*** RECORDS PROVIDED
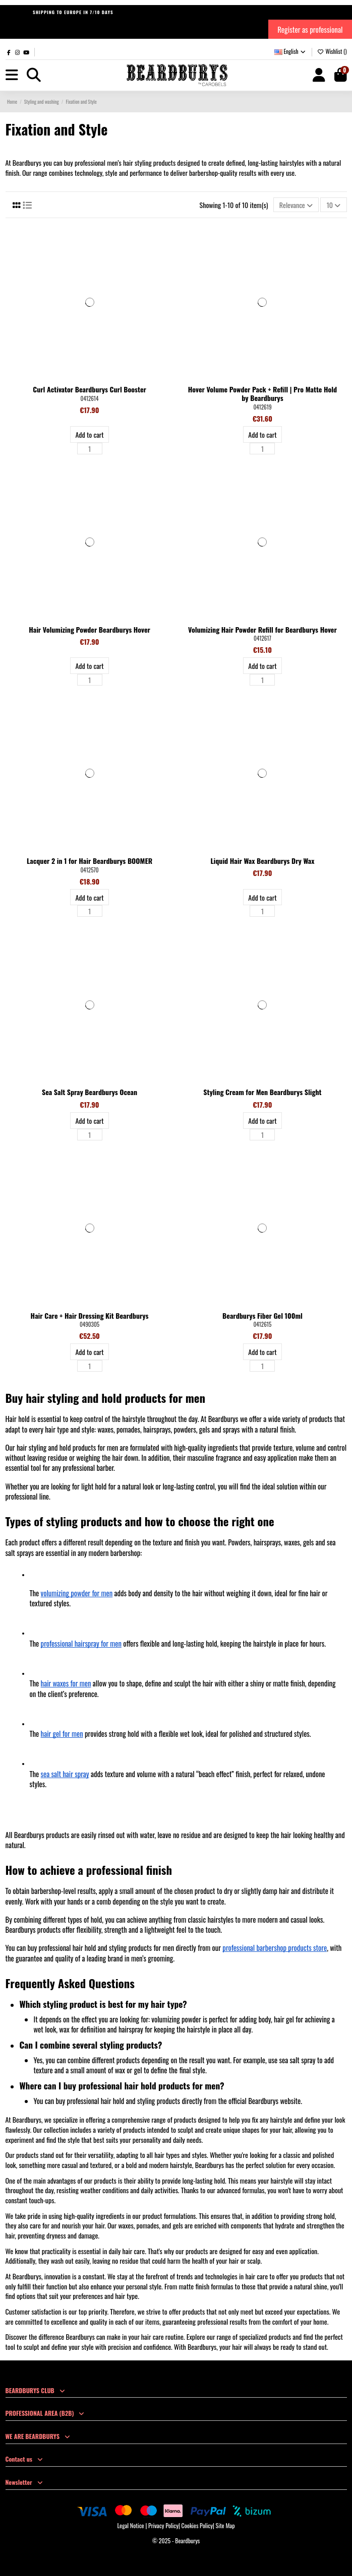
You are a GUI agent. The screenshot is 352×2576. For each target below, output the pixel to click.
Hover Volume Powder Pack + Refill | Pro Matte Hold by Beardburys (262, 393)
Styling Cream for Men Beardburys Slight (262, 1092)
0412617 (262, 638)
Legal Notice (130, 2525)
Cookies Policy (197, 2525)
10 (334, 204)
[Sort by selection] (296, 204)
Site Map (225, 2525)
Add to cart (89, 434)
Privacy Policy (163, 2525)
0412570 (90, 870)
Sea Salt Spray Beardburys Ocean (89, 1092)
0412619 (262, 407)
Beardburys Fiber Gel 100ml (262, 1315)
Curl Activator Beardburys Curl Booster (89, 389)
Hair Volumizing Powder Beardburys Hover (89, 629)
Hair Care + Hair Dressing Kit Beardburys (90, 1315)
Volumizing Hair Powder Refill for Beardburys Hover (262, 629)
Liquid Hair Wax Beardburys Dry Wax (262, 860)
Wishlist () (332, 51)
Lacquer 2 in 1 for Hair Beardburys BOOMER (89, 860)
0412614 (90, 398)
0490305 (89, 1324)
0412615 (263, 1324)
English (290, 51)
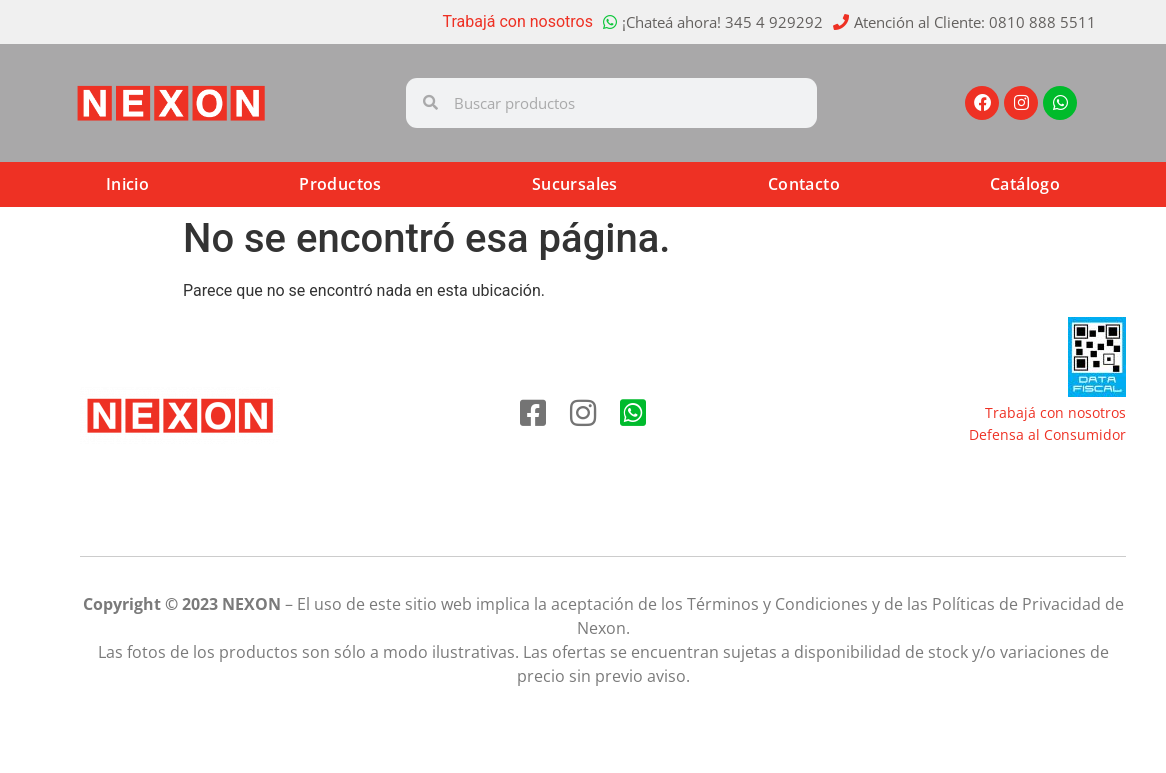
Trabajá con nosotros (518, 21)
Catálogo (1025, 184)
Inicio (127, 184)
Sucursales (575, 184)
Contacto (804, 184)
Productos (340, 184)
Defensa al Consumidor (1047, 434)
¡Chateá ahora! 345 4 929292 (722, 22)
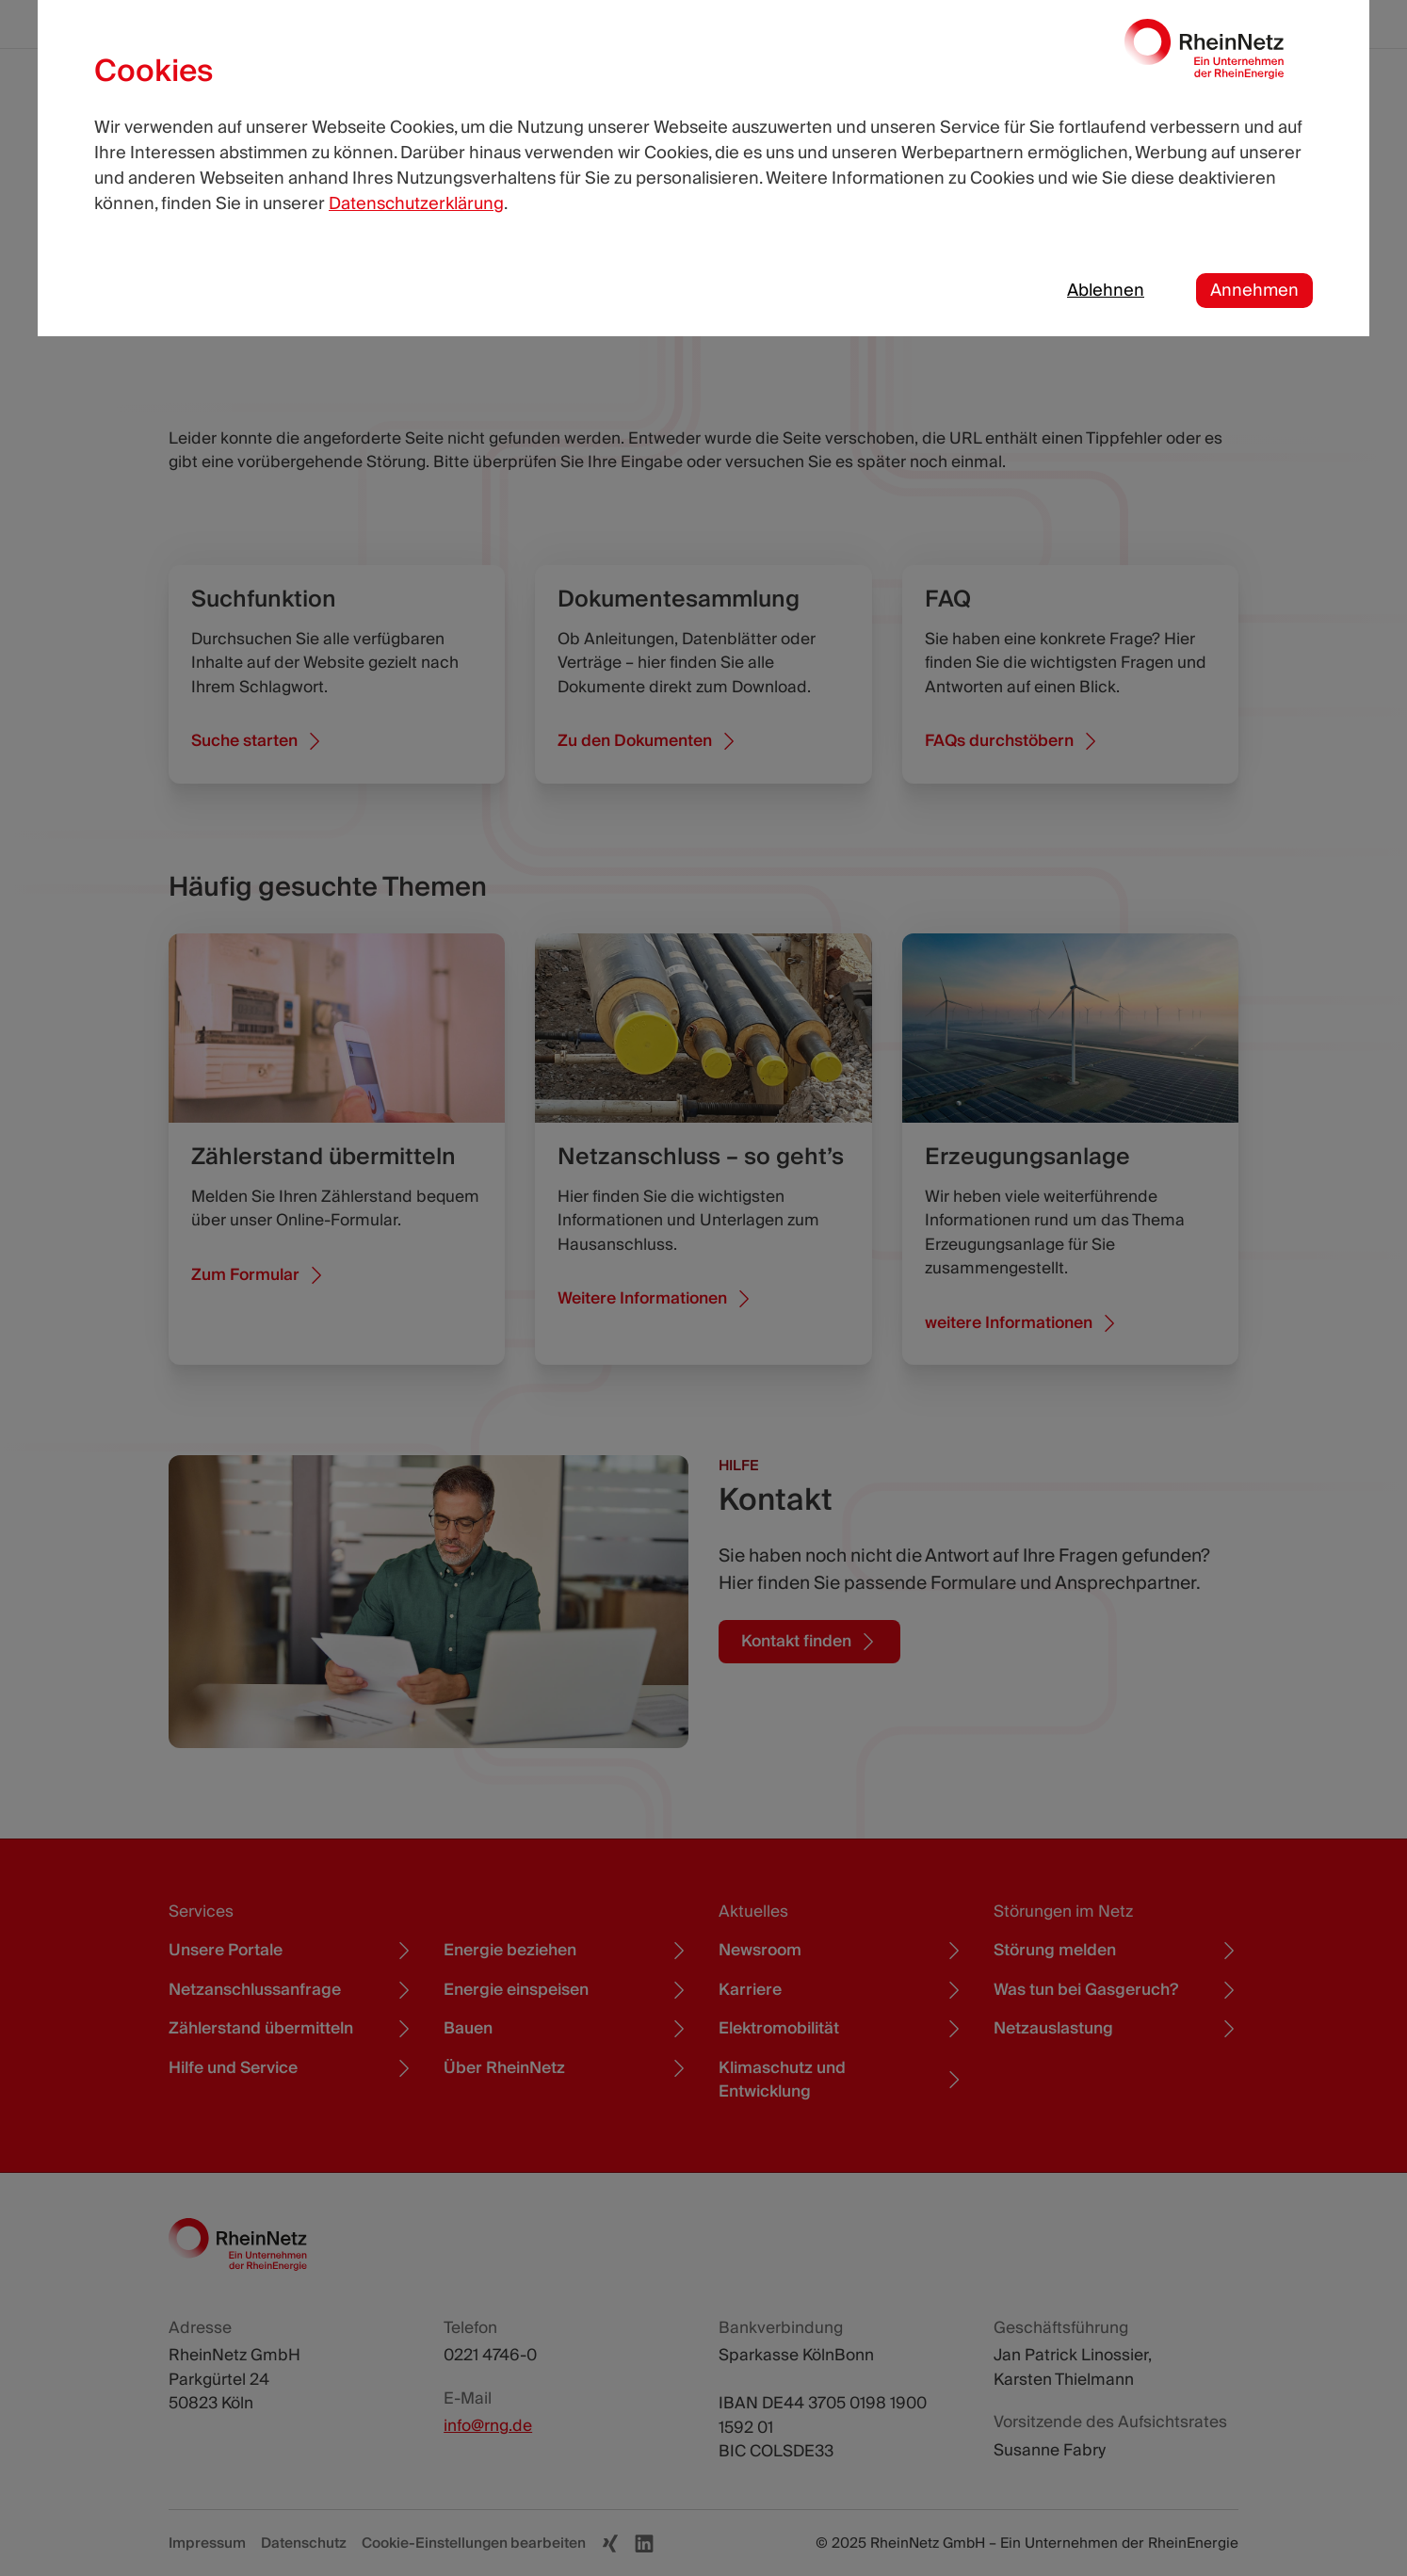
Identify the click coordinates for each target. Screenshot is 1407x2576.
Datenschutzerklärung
******
## GOAL:
Rewrite the whole listing above, putting "BEARDBURYS" wherever "Beardburys" appears and changing nothing else. Leave the pictures out of your answer.

## RESPONSE TO THIS EXERCISE:
You are a GUI agent. The screenshot is 352×2576. For each target below, output the pixel to click.
Hover Volume Powder Pack + Refill | Pro Matte Hold by BEARDBURYS (262, 393)
Styling Cream for Men BEARDBURYS Slight (262, 1092)
0412617 (262, 638)
Legal Notice (130, 2525)
Cookies Policy (197, 2525)
10 (334, 204)
[Sort by selection] (296, 204)
Site Map (225, 2525)
Add to cart (89, 434)
Privacy Policy (163, 2525)
0412570 (90, 870)
Sea Salt Spray BEARDBURYS Ocean (89, 1092)
0412619 (262, 407)
BEARDBURYS Fiber Gel 100ml (262, 1315)
Curl Activator BEARDBURYS Curl Booster (89, 389)
Hair Volumizing Powder BEARDBURYS Hover (89, 629)
Hair Care + Hair Dressing Kit BEARDBURYS (90, 1315)
Volumizing Hair Powder Refill for BEARDBURYS Hover (262, 629)
Liquid Hair Wax BEARDBURYS Dry Wax (262, 860)
Wishlist () (332, 51)
Lacquer 2 in 1 for Hair BEARDBURYS BOOMER (89, 860)
0412614 (90, 398)
0490305 (89, 1324)
0412615 (263, 1324)
English (290, 51)
Trabajá con nosotros (518, 21)
Catálogo (1025, 184)
Inicio (127, 184)
Sucursales (575, 184)
Contacto (804, 184)
Productos (340, 184)
Defensa al Consumidor (1047, 434)
¡Chateá ahora! 345 4 929292 (722, 22)
Identify the click coordinates for each target. Screenshot is 1407x2576.
Datenschutzerklärung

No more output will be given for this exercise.